Fans should be grateful and thankful that this opportunity that what may end up being Hugh Jackman‘s last outing as Wolverine (unless a Deadpool crossover can bring him back) ended up being something much more bold and daring in the superhero genre. 20th Century Fox was originally very timid about the prospect of doing such a dark Wolverine movie, and once they found out what the thematic elements within the story, they were even worried it would be boring.
Find out more about why Fox worried about Logan after the jump.
Variety sat in on a Q&A session with 20th Century Fox film chairman Stacey Snider at the Recode Media conference Tuesday, and she discussed the concern that executives at the studio had behind the scenes:
Inside, there was real consternation about the intensity of the tone of the film.

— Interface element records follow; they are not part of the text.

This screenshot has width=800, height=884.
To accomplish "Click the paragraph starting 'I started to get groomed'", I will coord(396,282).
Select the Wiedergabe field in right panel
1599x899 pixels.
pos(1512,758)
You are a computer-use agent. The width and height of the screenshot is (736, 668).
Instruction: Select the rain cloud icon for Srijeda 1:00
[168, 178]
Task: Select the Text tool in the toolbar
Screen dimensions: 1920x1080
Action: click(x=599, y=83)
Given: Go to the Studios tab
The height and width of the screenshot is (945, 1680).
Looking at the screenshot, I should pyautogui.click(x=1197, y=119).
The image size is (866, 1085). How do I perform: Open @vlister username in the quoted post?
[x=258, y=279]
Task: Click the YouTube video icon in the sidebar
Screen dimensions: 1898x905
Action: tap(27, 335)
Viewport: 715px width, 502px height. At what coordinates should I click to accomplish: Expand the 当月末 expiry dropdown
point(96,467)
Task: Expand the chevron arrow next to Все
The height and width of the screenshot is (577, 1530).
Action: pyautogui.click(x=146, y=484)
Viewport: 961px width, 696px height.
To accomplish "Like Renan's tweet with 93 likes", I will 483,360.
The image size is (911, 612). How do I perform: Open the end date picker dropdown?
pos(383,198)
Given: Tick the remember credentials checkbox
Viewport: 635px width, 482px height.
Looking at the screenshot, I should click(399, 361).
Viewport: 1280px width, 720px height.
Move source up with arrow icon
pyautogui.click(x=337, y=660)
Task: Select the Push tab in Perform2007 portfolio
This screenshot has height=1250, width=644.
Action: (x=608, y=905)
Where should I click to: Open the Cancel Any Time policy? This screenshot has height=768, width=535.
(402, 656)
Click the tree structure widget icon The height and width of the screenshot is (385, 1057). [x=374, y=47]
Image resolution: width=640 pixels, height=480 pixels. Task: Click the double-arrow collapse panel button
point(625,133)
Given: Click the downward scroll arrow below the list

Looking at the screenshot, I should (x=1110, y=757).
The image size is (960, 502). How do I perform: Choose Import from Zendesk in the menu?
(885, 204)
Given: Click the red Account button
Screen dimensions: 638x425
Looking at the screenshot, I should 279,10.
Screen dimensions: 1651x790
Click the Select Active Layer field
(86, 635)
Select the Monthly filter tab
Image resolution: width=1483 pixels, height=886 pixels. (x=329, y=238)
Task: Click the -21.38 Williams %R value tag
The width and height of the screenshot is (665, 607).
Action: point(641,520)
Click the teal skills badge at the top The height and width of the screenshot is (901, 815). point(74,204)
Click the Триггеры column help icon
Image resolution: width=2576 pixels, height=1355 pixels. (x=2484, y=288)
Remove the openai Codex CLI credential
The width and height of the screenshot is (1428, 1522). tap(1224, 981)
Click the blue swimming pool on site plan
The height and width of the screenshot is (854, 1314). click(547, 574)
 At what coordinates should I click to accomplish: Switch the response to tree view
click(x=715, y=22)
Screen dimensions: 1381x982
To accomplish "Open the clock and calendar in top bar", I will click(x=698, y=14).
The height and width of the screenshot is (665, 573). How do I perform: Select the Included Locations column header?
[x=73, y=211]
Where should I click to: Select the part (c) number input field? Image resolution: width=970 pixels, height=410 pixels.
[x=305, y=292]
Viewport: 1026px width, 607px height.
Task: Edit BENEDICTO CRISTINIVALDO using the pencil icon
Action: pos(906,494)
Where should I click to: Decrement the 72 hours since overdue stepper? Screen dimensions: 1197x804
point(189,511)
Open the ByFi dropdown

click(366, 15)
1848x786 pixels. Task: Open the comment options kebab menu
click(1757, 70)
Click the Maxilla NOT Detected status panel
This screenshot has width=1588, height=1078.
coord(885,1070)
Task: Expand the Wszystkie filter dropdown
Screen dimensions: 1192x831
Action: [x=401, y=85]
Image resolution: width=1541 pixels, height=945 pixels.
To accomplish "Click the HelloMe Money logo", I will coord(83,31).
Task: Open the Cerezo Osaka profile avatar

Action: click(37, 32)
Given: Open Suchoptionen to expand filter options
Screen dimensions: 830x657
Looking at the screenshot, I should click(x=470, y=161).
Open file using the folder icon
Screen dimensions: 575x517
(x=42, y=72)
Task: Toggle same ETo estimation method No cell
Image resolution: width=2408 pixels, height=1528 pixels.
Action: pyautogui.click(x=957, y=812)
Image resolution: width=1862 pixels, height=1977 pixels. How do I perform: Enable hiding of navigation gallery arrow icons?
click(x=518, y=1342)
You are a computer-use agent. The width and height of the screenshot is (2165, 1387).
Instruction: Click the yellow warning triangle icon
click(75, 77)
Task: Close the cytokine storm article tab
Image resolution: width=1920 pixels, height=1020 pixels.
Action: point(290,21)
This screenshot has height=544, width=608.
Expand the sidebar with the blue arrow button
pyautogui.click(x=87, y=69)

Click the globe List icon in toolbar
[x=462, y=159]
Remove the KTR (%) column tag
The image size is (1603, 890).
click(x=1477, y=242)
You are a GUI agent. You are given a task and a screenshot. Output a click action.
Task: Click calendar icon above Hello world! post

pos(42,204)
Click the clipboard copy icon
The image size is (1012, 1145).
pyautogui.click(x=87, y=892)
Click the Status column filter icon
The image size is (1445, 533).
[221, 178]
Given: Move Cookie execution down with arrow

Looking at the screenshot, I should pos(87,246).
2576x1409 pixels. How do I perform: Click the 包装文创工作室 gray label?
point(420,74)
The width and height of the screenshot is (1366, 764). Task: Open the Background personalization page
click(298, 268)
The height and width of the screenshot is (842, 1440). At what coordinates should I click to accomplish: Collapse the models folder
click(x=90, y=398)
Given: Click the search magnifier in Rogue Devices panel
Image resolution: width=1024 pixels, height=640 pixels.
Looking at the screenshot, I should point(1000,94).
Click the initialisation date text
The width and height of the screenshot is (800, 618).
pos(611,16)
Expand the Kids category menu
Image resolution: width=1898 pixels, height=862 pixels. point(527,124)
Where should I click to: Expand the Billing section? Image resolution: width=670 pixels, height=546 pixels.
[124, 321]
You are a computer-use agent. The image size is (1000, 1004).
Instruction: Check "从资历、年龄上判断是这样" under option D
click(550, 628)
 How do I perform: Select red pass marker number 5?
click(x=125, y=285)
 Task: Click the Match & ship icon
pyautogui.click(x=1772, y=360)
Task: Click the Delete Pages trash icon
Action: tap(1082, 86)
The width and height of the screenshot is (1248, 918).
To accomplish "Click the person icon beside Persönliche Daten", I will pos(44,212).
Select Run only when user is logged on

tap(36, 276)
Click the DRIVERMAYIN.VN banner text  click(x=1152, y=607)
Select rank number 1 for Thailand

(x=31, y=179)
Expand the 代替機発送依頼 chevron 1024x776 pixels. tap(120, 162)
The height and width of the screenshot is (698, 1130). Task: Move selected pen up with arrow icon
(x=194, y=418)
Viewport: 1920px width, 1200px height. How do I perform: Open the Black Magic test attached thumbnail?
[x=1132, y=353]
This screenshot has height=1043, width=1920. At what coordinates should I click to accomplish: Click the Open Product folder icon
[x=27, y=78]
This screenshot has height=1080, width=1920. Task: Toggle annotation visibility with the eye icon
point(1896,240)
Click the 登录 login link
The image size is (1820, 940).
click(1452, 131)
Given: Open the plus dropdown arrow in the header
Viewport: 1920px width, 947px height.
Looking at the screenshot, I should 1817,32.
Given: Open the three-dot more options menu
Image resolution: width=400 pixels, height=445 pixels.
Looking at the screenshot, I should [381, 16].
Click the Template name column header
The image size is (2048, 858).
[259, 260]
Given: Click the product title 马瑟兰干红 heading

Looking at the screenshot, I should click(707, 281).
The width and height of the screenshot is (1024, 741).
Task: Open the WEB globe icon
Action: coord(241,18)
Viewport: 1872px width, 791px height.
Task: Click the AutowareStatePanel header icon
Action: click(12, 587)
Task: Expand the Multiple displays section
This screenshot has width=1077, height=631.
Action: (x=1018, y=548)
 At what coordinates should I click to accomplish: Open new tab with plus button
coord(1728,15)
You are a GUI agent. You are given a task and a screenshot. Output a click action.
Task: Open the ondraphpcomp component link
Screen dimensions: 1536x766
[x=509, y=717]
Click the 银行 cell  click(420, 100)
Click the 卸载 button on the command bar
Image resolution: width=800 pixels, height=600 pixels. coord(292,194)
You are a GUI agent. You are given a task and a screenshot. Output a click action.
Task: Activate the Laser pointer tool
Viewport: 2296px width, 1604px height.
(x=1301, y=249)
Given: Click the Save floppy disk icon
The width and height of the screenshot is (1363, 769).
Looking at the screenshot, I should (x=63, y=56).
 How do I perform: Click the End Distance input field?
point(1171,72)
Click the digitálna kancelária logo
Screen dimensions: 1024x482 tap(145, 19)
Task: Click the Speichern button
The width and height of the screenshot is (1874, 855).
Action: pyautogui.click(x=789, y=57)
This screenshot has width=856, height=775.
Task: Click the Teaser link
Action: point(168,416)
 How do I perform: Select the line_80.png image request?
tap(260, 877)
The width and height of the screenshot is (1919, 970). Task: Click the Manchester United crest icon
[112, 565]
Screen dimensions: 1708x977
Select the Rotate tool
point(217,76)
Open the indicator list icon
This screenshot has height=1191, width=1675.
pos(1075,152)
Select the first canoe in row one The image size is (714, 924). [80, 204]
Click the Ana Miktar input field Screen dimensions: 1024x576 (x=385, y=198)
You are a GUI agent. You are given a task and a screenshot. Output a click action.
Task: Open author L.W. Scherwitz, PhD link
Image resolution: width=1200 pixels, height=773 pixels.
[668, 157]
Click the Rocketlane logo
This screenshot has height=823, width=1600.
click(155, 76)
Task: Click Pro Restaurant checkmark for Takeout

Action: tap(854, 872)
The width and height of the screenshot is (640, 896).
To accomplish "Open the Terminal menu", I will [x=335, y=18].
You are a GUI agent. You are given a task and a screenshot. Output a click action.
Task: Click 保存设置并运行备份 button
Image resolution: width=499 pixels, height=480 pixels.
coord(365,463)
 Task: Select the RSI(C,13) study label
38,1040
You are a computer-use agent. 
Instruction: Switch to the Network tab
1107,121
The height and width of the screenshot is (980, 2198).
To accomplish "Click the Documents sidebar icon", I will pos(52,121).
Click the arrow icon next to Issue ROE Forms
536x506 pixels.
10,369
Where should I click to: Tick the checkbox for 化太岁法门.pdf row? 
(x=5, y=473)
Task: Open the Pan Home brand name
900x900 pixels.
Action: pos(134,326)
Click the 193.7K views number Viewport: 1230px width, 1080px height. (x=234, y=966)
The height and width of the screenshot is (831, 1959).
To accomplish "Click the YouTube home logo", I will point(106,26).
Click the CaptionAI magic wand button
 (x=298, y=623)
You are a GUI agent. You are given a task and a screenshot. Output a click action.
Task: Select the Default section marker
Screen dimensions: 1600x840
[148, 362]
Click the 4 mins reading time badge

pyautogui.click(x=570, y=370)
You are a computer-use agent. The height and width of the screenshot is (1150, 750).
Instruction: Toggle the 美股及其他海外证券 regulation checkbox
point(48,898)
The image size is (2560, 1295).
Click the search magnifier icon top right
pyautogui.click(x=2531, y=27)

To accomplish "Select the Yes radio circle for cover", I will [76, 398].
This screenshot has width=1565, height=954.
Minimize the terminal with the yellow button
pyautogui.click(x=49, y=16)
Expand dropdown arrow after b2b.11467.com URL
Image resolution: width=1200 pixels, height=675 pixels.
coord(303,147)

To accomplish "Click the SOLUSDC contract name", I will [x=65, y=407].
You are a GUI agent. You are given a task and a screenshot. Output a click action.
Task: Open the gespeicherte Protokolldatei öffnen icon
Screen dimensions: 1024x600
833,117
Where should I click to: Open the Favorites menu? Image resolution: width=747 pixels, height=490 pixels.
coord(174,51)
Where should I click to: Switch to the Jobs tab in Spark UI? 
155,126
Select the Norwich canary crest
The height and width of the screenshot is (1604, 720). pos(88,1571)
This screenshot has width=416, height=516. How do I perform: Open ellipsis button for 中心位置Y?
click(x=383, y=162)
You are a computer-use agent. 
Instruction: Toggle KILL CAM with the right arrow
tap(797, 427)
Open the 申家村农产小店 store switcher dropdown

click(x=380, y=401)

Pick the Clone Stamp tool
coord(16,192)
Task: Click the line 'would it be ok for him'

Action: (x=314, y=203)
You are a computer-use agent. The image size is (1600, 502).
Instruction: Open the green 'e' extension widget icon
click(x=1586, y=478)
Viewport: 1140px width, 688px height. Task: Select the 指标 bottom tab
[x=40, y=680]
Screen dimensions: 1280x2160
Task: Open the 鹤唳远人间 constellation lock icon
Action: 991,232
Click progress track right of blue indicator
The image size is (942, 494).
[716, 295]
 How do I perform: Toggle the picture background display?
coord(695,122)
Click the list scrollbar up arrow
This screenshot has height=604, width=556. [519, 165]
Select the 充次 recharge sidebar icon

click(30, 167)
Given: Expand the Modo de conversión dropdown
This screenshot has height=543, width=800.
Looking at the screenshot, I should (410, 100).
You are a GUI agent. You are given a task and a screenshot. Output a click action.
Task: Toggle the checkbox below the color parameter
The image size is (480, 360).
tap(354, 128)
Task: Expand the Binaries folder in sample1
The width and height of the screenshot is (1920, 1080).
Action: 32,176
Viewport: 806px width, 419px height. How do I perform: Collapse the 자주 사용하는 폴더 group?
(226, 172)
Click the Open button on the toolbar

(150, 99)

It’s more of an elegy about life and death. The paradigm for it was a Western, and my colleagues were up in arms. It’s not a wise-cracking cigar-chomping mutton-sporting Wolverine, and the debate internally became, isn’t that freakin’ boring? Isn’t it exciting to imagine Wolverine as a real guy and he’s world-weary and he doesn’t want to fight anymore until a little girl needs him?
If the buzz is any indication from fans who have seen the trailers and press who have seen the first 40 minutes of the movie, it’s that drastic shift away from the usual superhero rigmarole that has people much more interested in Logan than usual. So I’m glad that someone at Fox fought hard enough to hit home the point that Snider makes at the end of her statement.
With so many superhero movies hitting the big screen every single year, we’re getting to the point that studios need to start differentiating them more from one another. They’re not all having the same success that Marvel is having with each of their movies, which have become foolproof against the repetitive nature of those kinds of complaints lately, for better or worse. If Logan turns out to be a gamble that pays off for Fox, much like Deadpool, I hope it means that studios start taking more risks with these properties to deliver superhero movies that are outside of the blockbuster mold we’ve seen so many times before.